Raw data:
* * *

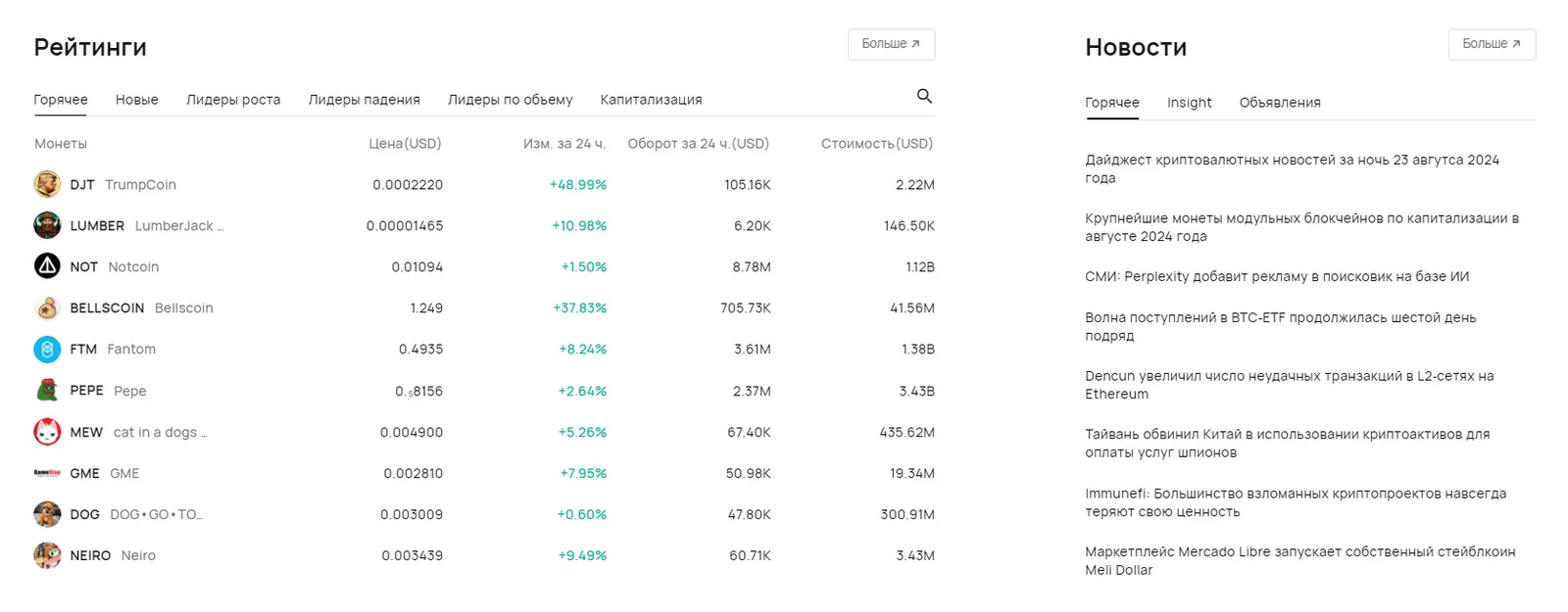Viewport: 1568px width, 612px height.
Task: Open the Perplexity advertising news article
Action: [1277, 277]
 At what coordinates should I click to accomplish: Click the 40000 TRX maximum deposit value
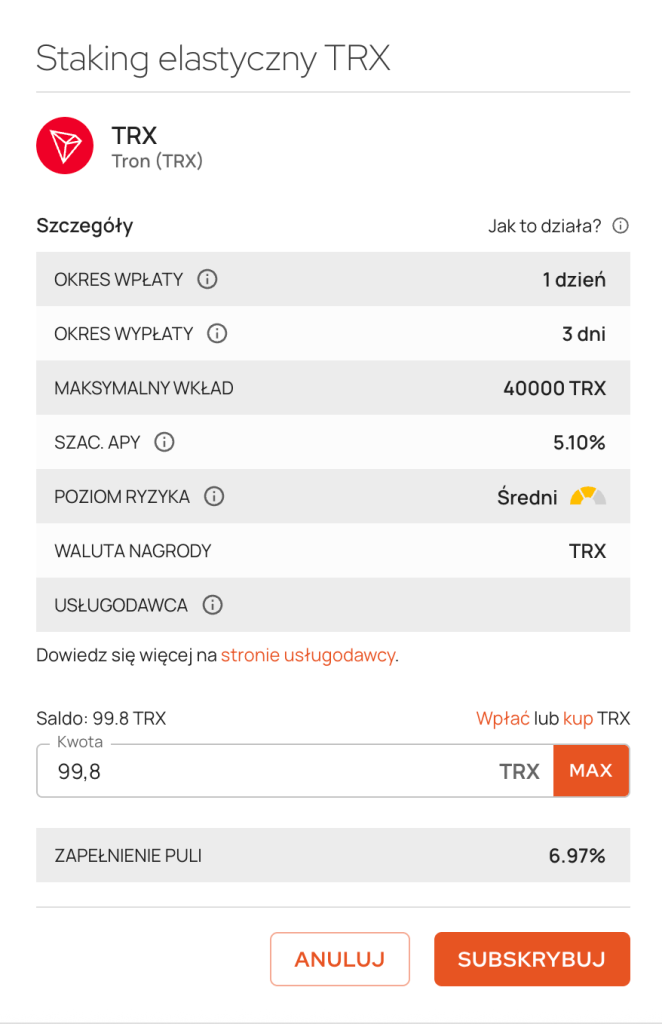(x=554, y=388)
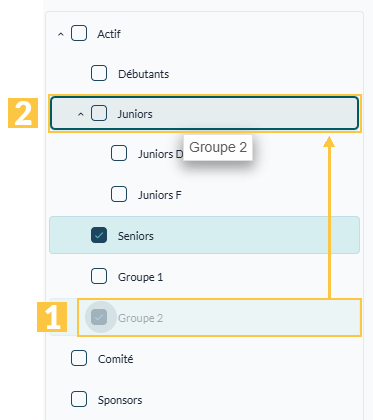Viewport: 373px width, 420px height.
Task: Enable the Juniors D checkbox
Action: point(119,153)
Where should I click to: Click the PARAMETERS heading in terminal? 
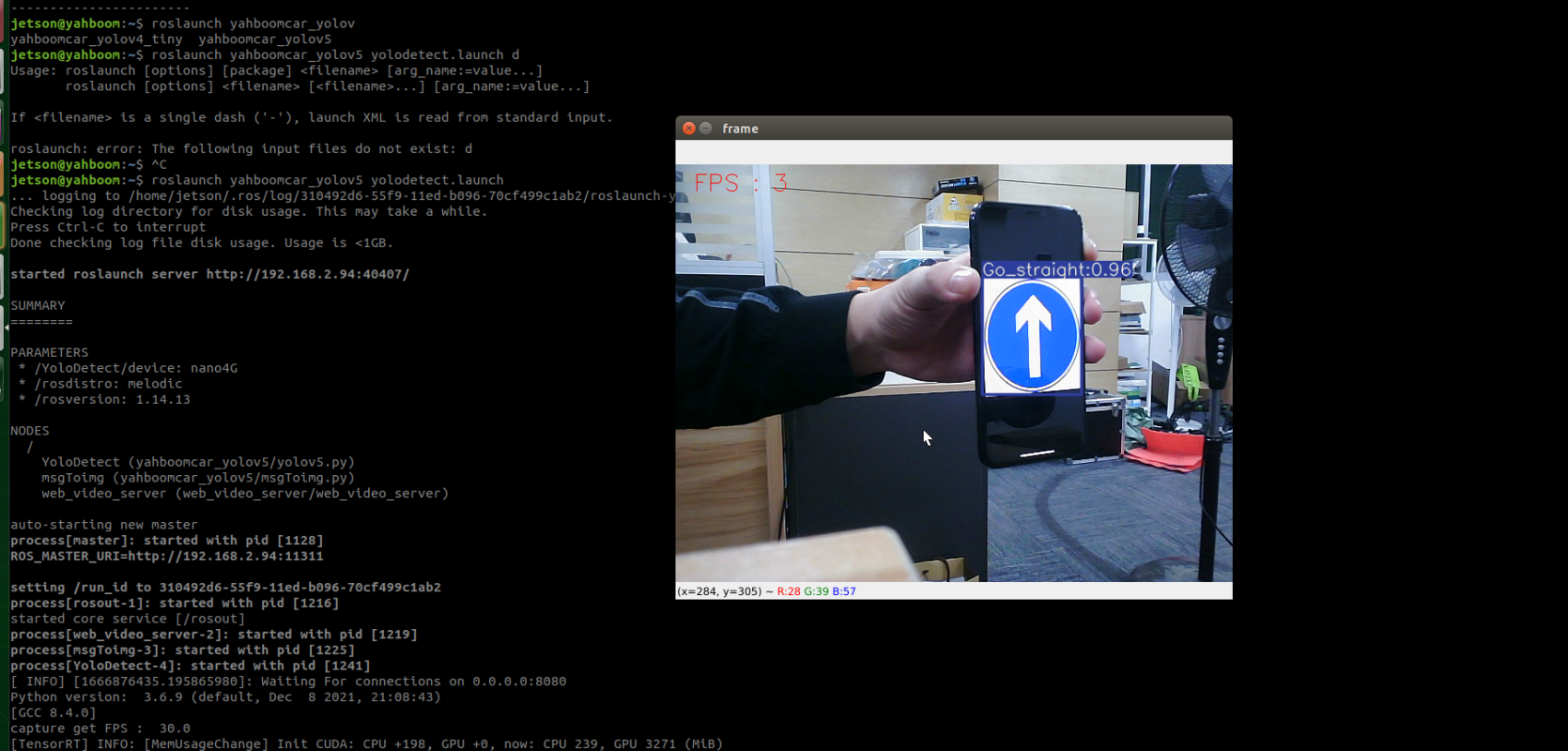click(49, 353)

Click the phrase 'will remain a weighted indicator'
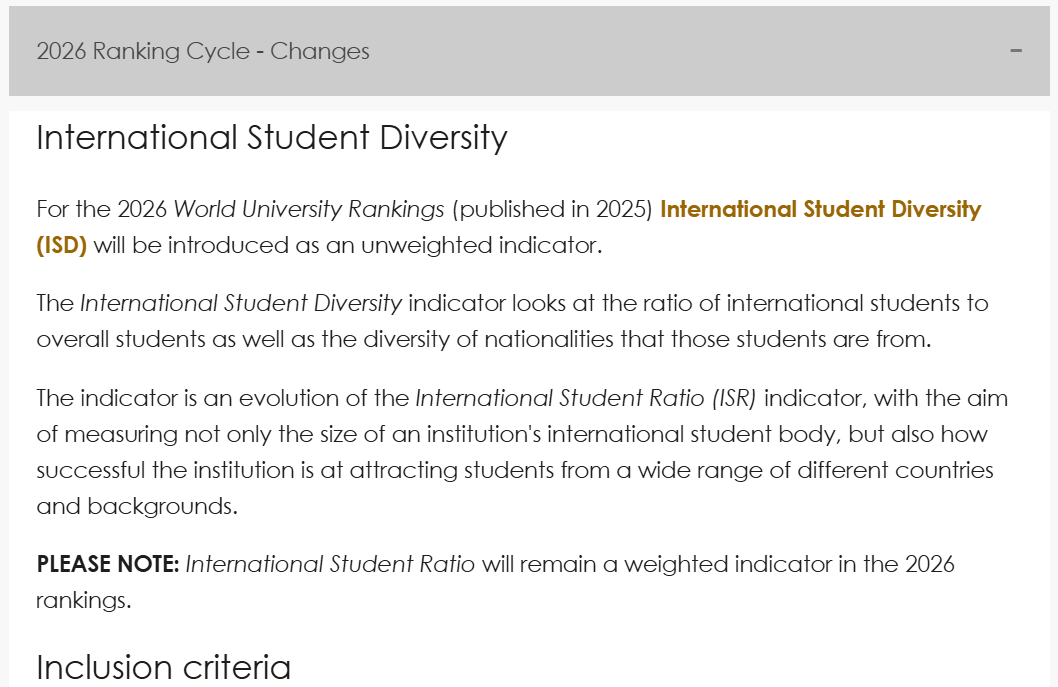pos(657,564)
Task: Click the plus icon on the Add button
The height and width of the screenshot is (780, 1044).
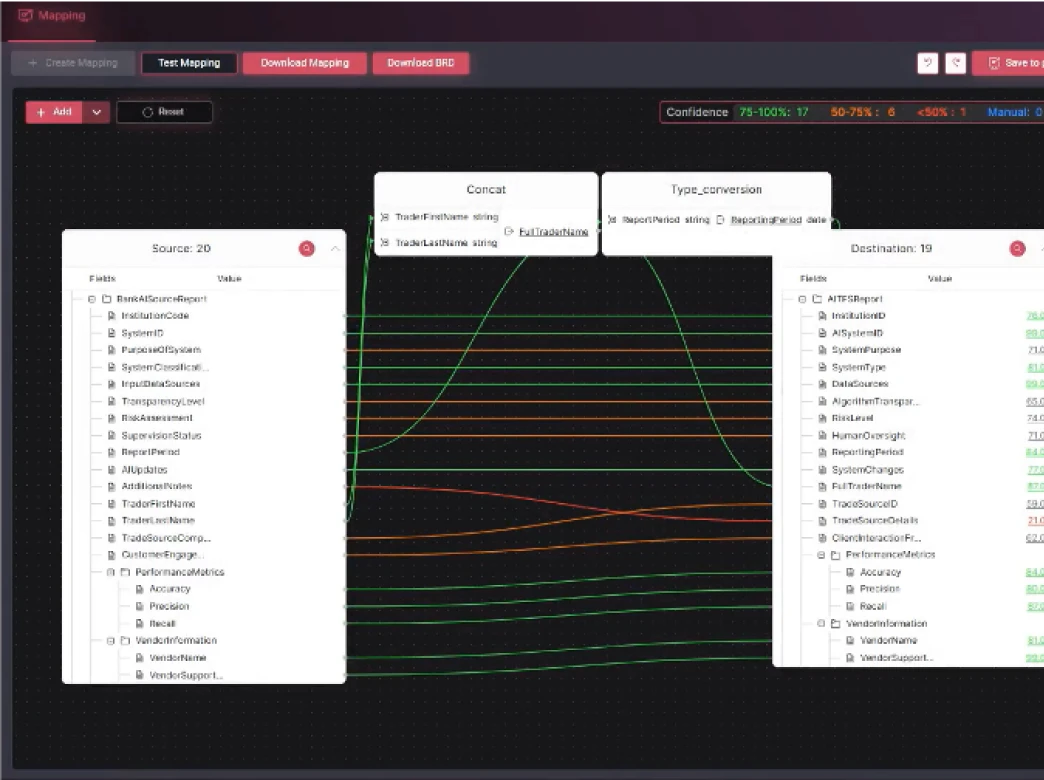Action: [x=40, y=112]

* * *

Task description: Exactly the lines from the one with "Task: Click the plus icon on the Add button" through the end of the records are to be repeated, both ends included, and pictures are to be omitted.

Solution to this problem:
Task: Click the plus icon on the Add button
The height and width of the screenshot is (780, 1044).
Action: [x=40, y=112]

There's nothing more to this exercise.